■ What is needed
Copy each of the following rows word for word, with nothing added or left out.

== == ==

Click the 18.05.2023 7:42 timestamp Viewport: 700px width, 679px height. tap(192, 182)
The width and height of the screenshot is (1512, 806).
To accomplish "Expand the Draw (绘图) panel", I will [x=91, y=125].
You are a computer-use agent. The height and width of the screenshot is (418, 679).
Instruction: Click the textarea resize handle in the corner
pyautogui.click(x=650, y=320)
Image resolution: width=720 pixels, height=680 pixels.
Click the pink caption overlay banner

== == ==

■ Output
Click the 18.05.2023 7:42 timestamp Viewport: 700px width, 679px height. tap(192, 182)
The width and height of the screenshot is (1512, 806).
To accomplish "Expand the Draw (绘图) panel", I will [x=91, y=125].
You are a computer-use agent. The height and width of the screenshot is (418, 679).
Instruction: Click the textarea resize handle in the corner
pyautogui.click(x=650, y=320)
Image resolution: width=720 pixels, height=680 pixels.
Click the pink caption overlay banner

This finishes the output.